> **Task brief**:
I'd like every record written out again, exactly as it is.

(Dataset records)
————————
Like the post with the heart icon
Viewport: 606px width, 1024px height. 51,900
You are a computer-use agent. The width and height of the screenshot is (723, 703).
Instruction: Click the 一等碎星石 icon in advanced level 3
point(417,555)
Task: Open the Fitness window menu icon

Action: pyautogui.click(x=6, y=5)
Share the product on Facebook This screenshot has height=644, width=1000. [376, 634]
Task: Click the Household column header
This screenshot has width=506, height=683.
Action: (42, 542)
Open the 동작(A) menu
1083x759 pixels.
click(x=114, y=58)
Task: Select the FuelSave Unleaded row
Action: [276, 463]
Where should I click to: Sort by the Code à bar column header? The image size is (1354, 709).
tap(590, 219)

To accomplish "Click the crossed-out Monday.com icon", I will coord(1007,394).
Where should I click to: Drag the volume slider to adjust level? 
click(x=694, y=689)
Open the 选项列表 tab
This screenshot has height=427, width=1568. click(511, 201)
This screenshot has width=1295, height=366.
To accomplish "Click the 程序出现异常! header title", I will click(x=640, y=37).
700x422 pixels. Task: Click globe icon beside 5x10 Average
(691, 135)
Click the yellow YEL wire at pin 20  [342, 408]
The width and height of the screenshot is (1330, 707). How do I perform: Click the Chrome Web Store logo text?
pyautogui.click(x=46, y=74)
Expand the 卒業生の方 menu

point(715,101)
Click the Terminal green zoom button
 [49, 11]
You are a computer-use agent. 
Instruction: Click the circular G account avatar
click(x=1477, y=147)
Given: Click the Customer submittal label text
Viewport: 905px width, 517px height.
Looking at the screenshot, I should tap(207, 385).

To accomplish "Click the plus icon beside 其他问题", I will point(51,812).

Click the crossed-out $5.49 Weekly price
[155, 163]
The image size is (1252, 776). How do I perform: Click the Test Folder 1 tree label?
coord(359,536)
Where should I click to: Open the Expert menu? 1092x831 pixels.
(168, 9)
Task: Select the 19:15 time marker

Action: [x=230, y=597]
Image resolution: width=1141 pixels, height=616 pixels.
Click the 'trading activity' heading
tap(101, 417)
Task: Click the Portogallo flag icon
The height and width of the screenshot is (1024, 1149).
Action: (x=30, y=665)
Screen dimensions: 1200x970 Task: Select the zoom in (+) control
————————
> **Task output**:
Like the post with the heart icon
Viewport: 606px width, 1024px height. 51,900
You are a computer-use agent. The width and height of the screenshot is (723, 703).
Instruction: Click the 一等碎星石 icon in advanced level 3
point(417,555)
Task: Open the Fitness window menu icon

Action: pyautogui.click(x=6, y=5)
Share the product on Facebook This screenshot has height=644, width=1000. [376, 634]
Task: Click the Household column header
This screenshot has width=506, height=683.
Action: (42, 542)
Open the 동작(A) menu
1083x759 pixels.
click(x=114, y=58)
Task: Select the FuelSave Unleaded row
Action: [276, 463]
Where should I click to: Sort by the Code à bar column header? The image size is (1354, 709).
tap(590, 219)

To accomplish "Click the crossed-out Monday.com icon", I will coord(1007,394).
Where should I click to: Drag the volume slider to adjust level? 
click(x=694, y=689)
Open the 选项列表 tab
This screenshot has height=427, width=1568. click(511, 201)
This screenshot has width=1295, height=366.
To accomplish "Click the 程序出现异常! header title", I will click(x=640, y=37).
700x422 pixels. Task: Click globe icon beside 5x10 Average
(691, 135)
Click the yellow YEL wire at pin 20  [342, 408]
The width and height of the screenshot is (1330, 707). How do I perform: Click the Chrome Web Store logo text?
pyautogui.click(x=46, y=74)
Expand the 卒業生の方 menu

point(715,101)
Click the Terminal green zoom button
 [49, 11]
You are a computer-use agent. 
Instruction: Click the circular G account avatar
click(x=1477, y=147)
Given: Click the Customer submittal label text
Viewport: 905px width, 517px height.
Looking at the screenshot, I should tap(207, 385).

To accomplish "Click the plus icon beside 其他问题", I will point(51,812).

Click the crossed-out $5.49 Weekly price
[155, 163]
The image size is (1252, 776). How do I perform: Click the Test Folder 1 tree label?
coord(359,536)
Where should I click to: Open the Expert menu? 1092x831 pixels.
(168, 9)
Task: Select the 19:15 time marker

Action: [x=230, y=597]
Image resolution: width=1141 pixels, height=616 pixels.
Click the 'trading activity' heading
tap(101, 417)
Task: Click the Portogallo flag icon
The height and width of the screenshot is (1024, 1149).
Action: (x=30, y=665)
Screen dimensions: 1200x970 Task: Select the zoom in (+) control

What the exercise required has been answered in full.